Can you duplicate the data below word for word, from the line containing "Image resolution: width=1320", that line included, through the very end of the data?
============================================================
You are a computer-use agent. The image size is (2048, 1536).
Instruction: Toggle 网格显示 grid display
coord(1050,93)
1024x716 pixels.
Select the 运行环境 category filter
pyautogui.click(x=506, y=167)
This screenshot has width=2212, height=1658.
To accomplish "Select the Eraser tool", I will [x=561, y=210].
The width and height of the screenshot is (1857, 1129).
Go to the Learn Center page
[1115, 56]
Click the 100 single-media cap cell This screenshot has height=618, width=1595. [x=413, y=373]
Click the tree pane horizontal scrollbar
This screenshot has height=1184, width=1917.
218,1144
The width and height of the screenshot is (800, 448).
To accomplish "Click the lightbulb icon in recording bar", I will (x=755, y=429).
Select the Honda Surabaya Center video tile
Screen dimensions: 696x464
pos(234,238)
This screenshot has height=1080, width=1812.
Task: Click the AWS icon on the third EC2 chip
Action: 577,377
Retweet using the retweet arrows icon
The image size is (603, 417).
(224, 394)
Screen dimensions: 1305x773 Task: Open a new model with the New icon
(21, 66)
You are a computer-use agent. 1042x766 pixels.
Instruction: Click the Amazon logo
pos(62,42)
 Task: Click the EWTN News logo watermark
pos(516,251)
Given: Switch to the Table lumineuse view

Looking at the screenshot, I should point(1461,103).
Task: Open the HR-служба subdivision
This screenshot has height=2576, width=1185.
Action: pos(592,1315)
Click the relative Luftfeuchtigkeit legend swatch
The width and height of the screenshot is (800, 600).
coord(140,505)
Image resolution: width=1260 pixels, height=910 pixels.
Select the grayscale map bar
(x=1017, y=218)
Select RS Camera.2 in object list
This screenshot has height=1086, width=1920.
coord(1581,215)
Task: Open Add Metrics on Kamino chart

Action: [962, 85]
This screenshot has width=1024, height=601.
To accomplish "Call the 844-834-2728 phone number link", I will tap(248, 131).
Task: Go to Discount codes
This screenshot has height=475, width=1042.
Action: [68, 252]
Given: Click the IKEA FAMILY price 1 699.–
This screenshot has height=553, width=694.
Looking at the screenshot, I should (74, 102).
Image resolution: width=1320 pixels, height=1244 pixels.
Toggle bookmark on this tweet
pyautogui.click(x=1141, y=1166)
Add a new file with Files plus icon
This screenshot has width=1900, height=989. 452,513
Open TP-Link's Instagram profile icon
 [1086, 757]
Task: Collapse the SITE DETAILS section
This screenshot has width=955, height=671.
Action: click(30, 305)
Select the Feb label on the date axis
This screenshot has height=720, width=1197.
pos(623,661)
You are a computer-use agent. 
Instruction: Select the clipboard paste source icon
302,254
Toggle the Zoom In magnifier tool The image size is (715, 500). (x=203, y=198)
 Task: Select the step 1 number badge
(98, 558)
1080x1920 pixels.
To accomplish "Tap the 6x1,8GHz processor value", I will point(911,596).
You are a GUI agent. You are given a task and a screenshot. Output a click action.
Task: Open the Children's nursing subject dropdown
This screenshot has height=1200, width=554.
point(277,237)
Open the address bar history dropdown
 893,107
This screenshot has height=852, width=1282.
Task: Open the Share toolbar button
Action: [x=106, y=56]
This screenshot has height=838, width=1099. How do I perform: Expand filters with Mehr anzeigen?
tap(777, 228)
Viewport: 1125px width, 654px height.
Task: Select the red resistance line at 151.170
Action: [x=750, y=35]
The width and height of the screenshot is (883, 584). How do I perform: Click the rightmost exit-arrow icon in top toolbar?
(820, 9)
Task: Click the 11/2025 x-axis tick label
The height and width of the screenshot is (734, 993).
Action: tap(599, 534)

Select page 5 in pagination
============================================================
#### Exercise output
Image resolution: width=1320 pixels, height=1244 pixels.
Toggle bookmark on this tweet
pyautogui.click(x=1141, y=1166)
Add a new file with Files plus icon
This screenshot has width=1900, height=989. 452,513
Open TP-Link's Instagram profile icon
 [1086, 757]
Task: Collapse the SITE DETAILS section
This screenshot has width=955, height=671.
Action: click(30, 305)
Select the Feb label on the date axis
This screenshot has height=720, width=1197.
pos(623,661)
You are a computer-use agent. 
Instruction: Select the clipboard paste source icon
302,254
Toggle the Zoom In magnifier tool The image size is (715, 500). (x=203, y=198)
 Task: Select the step 1 number badge
(98, 558)
1080x1920 pixels.
To accomplish "Tap the 6x1,8GHz processor value", I will point(911,596).
You are a GUI agent. You are given a task and a screenshot. Output a click action.
Task: Open the Children's nursing subject dropdown
This screenshot has height=1200, width=554.
point(277,237)
Open the address bar history dropdown
 893,107
This screenshot has height=852, width=1282.
Task: Open the Share toolbar button
Action: [x=106, y=56]
This screenshot has height=838, width=1099. How do I perform: Expand filters with Mehr anzeigen?
tap(777, 228)
Viewport: 1125px width, 654px height.
Task: Select the red resistance line at 151.170
Action: [x=750, y=35]
The width and height of the screenshot is (883, 584). How do I perform: Click the rightmost exit-arrow icon in top toolbar?
(820, 9)
Task: Click the 11/2025 x-axis tick label
The height and width of the screenshot is (734, 993).
Action: tap(599, 534)

Select page 5 in pagination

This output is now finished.